In order to retain the financial flexibility to keep the club's rotation strong and also address the needs at first base, outfield and the back end of the bullpen, Wren is expected to explore the possibility of trading Lowe, who is owed $45 million over the final three years of his contract.
"It's an obvious position of strength and when you're looking to improve your club, you're looking at where you can improve it at the expense of some other area," Wren said. "We'll see when we come out of our planning meetings what we feel is most appropriate."
Cox, who will join Wren and the club's other top scouts and administrators in Orlando next week for the planning meetings, certainly doesn't buy into the possibility that the team could opt to trade Vazquez, who went 15-10 with a 2.87 ERA and notched 238 strikeouts in his first season with the Braves this year.
"I haven't ever thought about trading him," Cox said. "I know we've got him for one more year. You'd have to get an awful lot."

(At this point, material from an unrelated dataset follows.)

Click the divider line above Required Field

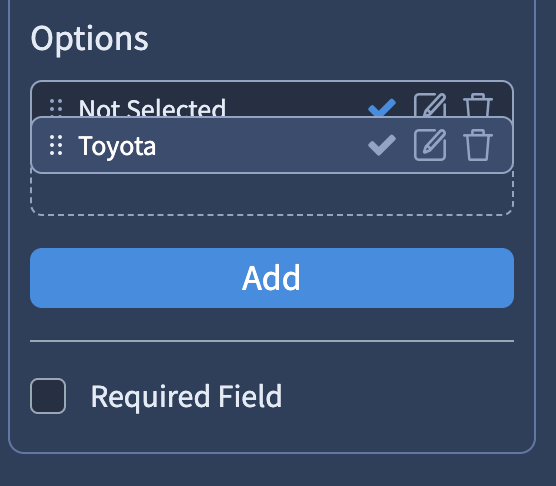(x=272, y=341)
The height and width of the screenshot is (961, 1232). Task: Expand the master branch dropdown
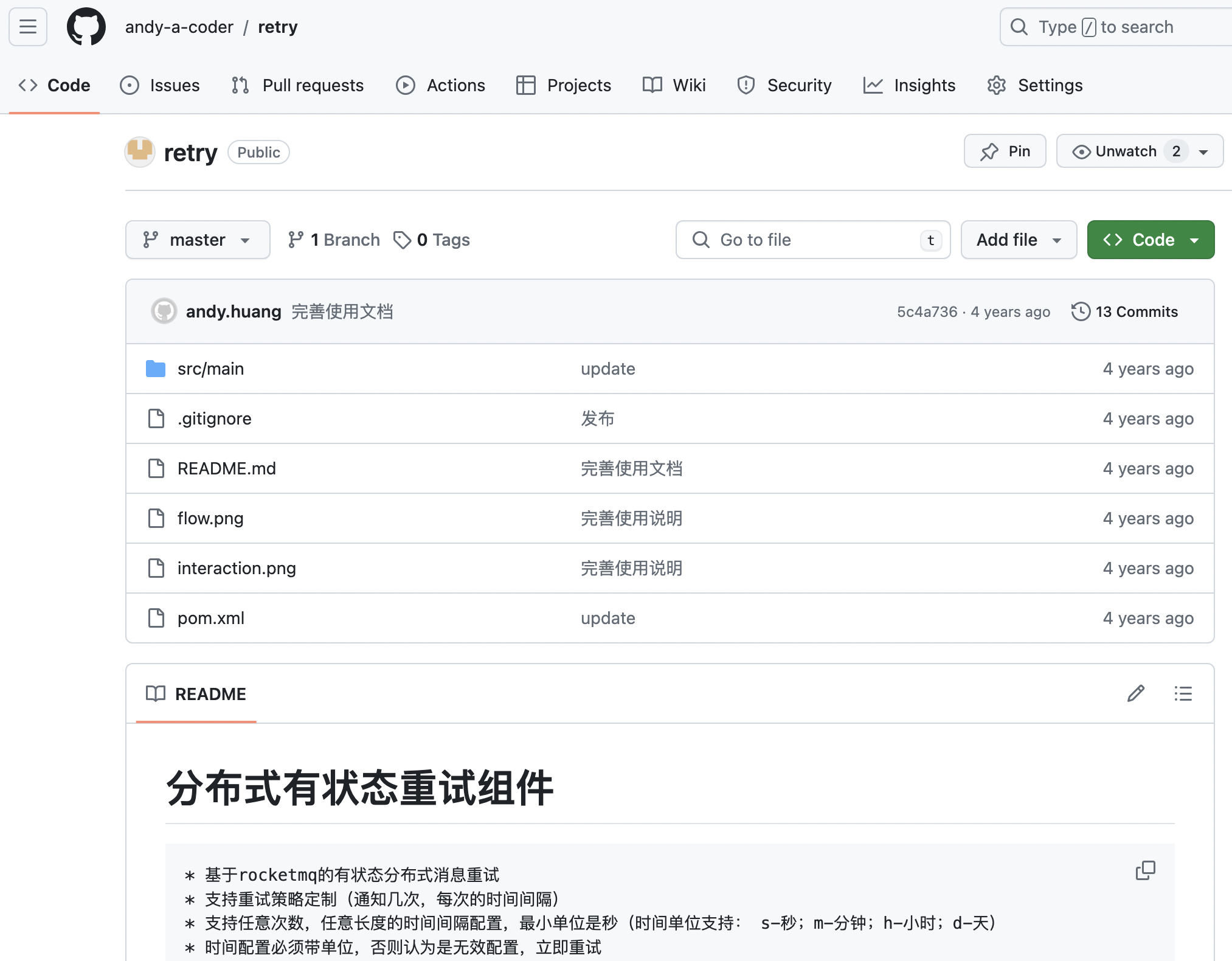coord(196,240)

As I see it, the Braves have four obvious choices for the 2010 rotation.
SP1) Javier Vazquez
SP2) Tim Hudson
SP3) Tommy Hanson
SP4) Jair Jurrjens
The fifth spot is where the Braves have some room to maneuver. Derek Lowe, Kenshin Kawakami, and Kris Medlen could all be viable options. Depending on what happens with the bullpen in the offseason, it might be worth giving Medlen a serious look as the fifth starter during spring training. Alternatively, he might be paired with Hanson as a long reliever to help manage the latter's workload.
I suppose the point I'm trying to get across is that there are a lot of places Frank Wren could go from here. It's encouraging that he's looking at trading his most expensive, least effective pitcher (though I assume the Braves would end up eating a significant portion of his salary in any trade).